### Selected passage
KwaidanJanuary 20, 2014
Japan – 1965 – 161 minutes
In Japanese with English subtitles
Winner of the Special Jury Prize at Cannes and an Oscar nominee for Best Foreign Language Film, Kwaidan is one of the most visually stunning movies ever made, and one that will truly haunt you. Masaki Kobayashi’s (Samurai Rebellion) adaptation of four traditional Japanese ghost stories is a lavish, widescreen production that commandeered an airplane hanger for Kobayashi to paint his own sepulchral, fantastic sets. The stories include “Black Hair,” in which a repentant samurai returns to the wife he unjustly left after many years, to find her eerily unchanged; “The Woman of the Snows,” in which a woodcutter meets an icy spirit in the form of a woman who spares his life on the condition that he never tell anyone about her, “In a Cup of Tea,” which asks what are the consequences of swallowing a mysterious face that appears in your tea, and the absolutely unforgettable “Hoichi the Earless,” in which a blind biwa player and singer is commanded to nightly performances of an epic ballad of a fallen clan’s death battle.

### Dataset excerpts
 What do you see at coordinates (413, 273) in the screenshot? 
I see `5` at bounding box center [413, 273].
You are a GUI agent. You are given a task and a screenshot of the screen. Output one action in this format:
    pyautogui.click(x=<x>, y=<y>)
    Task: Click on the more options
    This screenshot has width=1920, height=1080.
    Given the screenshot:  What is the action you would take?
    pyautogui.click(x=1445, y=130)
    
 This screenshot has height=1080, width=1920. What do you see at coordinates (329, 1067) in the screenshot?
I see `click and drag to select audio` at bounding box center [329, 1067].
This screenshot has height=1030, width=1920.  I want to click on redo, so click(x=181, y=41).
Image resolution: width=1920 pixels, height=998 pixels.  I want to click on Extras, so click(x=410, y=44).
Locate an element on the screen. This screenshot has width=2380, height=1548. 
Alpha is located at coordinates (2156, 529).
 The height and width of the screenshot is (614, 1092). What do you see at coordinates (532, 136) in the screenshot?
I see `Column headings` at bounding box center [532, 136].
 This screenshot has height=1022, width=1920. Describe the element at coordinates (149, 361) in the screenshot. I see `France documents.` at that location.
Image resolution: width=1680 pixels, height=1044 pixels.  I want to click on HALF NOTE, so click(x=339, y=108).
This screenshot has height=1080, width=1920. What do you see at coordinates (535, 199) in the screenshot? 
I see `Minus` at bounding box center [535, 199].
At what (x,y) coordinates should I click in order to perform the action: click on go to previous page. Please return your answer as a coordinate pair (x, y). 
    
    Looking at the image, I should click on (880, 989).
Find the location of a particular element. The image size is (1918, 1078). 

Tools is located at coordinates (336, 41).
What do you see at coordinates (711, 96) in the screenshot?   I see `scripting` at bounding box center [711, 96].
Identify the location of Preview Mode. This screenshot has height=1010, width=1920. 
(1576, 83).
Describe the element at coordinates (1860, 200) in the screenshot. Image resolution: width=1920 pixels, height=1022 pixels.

### Exercises
**1)** Answer these questions using the passage about Kwaidan.
(a) What is the running time of the film?
(b) What prize did the film win at Cannes?
(c) In "The Woman of the Snows," on what condition does the spirit spare the woodcutter's life?
**2)** According to the passage about Kwaidan, why did the production take over an airplane hangar? Explain in one to three sentences.

### Replies
**1)**
(a) 161 minutes.
(b) The Special Jury Prize.
(c) He must never tell anyone about her.

**2)** The production took over the hangar so Kobayashi could paint his own sets there. The passage calls these sets sepulchral and fantastic, part of a lavish, widescreen production.